U17-Juniorinnen: "Es war wie im Flow-Zustand"

Die U17-Juniorinnen haben 1899 Hoffenheim froh gemacht. Als dritte Nachwuchsmannschaft nach den B-Junioren 2008 und den A-Junioren 2010, holten die B-Juniorinnen mit dem Gewinn der Deutschen U17-Meisterschaft den nächsten Titel nach Hoffenheim. Im Interview spricht das Trainerteam um Frank Fürniß und Tarek Betz über die herausragende Saison und darüber, wie es im kommenden Jahr weitergeht.

Glückwunsch zur Deutschen Meisterschaft. Habt Ihr es schon endgültig realisiert?
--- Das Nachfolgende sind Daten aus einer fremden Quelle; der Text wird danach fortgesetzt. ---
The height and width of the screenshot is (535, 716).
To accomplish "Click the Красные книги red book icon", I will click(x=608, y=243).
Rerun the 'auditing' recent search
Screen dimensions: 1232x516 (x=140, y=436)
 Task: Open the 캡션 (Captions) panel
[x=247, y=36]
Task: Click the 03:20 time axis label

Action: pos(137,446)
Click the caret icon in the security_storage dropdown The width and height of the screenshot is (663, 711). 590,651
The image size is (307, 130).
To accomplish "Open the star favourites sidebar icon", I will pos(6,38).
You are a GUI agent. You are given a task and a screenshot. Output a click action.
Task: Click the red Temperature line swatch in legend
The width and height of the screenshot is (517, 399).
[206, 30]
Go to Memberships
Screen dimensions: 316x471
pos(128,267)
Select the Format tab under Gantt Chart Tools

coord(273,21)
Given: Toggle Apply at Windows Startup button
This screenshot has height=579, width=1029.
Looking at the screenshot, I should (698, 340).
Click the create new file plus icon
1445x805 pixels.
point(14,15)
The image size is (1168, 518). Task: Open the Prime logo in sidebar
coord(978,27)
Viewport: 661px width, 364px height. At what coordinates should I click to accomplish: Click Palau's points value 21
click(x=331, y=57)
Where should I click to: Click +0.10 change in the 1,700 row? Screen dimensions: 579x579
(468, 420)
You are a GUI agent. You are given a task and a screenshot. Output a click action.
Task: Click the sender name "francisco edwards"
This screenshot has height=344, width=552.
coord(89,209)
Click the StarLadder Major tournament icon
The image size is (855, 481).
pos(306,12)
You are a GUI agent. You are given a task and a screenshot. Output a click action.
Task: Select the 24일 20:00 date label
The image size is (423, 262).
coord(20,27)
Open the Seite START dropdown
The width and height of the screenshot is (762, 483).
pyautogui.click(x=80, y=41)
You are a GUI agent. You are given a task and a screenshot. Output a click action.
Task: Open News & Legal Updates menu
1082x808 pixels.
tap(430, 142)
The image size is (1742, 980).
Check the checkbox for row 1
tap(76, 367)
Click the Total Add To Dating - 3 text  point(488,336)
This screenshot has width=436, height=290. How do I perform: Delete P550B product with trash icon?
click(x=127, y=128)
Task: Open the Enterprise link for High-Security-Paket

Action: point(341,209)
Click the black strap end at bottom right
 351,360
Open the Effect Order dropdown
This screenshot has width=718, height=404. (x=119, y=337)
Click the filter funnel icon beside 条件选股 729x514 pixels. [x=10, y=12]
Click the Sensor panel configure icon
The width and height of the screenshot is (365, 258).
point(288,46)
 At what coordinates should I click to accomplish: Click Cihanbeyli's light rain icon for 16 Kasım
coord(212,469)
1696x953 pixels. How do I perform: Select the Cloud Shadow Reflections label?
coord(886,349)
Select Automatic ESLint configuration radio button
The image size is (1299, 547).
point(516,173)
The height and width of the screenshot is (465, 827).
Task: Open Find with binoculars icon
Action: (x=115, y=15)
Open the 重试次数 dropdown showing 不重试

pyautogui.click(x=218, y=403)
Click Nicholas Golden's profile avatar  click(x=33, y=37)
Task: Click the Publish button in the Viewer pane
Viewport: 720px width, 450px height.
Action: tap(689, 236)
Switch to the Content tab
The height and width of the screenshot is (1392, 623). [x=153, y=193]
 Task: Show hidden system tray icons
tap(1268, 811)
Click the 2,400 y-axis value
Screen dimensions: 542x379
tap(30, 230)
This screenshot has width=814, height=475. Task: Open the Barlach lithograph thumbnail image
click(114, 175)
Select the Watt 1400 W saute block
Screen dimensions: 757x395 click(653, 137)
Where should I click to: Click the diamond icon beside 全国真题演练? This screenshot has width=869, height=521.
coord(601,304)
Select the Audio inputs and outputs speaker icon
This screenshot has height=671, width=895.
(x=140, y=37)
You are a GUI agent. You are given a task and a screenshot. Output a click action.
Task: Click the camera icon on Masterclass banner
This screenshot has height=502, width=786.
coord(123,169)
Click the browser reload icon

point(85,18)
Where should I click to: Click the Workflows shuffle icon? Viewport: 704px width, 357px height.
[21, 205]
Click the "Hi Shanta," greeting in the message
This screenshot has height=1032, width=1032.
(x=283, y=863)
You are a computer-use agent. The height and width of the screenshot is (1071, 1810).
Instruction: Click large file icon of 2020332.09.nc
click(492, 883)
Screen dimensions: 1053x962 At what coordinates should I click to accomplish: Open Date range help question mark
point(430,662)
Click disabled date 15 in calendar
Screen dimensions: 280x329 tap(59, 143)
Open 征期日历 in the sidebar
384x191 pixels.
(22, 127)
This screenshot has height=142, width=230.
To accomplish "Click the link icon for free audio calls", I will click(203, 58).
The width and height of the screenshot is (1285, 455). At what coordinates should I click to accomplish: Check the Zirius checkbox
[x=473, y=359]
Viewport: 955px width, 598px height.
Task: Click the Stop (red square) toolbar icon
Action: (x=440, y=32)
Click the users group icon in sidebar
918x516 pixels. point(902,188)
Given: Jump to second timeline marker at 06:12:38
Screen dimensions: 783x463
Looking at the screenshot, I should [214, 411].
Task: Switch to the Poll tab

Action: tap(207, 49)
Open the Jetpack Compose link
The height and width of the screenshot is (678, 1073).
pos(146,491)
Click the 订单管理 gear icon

Betz: Noch nicht wirklich. Die letzten drei Wochen ging alles sehr schnell. Die Saison hat mit Siegen gegen die Mitfavoriten Freiburg und Sindelfingen richtig gut begonnen. Bis zur Meisterschaft ging es so weiter. Die erste in den drei Jahren, seit ich bei Hoffenheim bin. Was danach kam, war einfach nur der Wahnsinn. Wie im Zeitraffer kam mir diese Phase vor. Alle waren sehr konzentriert und haben an einem Strang gezogen. Ein regelrechter Flow-Zustand, der nicht enden wollte. Bis zum Finalsieg – ein schöner Erfolg.

Fürniß: Aus Trainer- und Vereinssicht war es ein großes Ausrufezeichen. Die Meisterschaft beweist, dass die Jugendarbeit und die Abstimmung zum U15- und Frauenbereich im Verein bestens funktionieren. Die Meisterschaft ist der Lohn für alle. Wir sind auf einem sehr guten Weg, unser Konzept umzusetzen. Auch für mich als Trainer ist es eine überragende Sache.

Die U17 hat eine tolle Saison gespielt. Wie stolz seid ihr, dass ihr jetzt auch noch die Schale in den Händen halten könnt?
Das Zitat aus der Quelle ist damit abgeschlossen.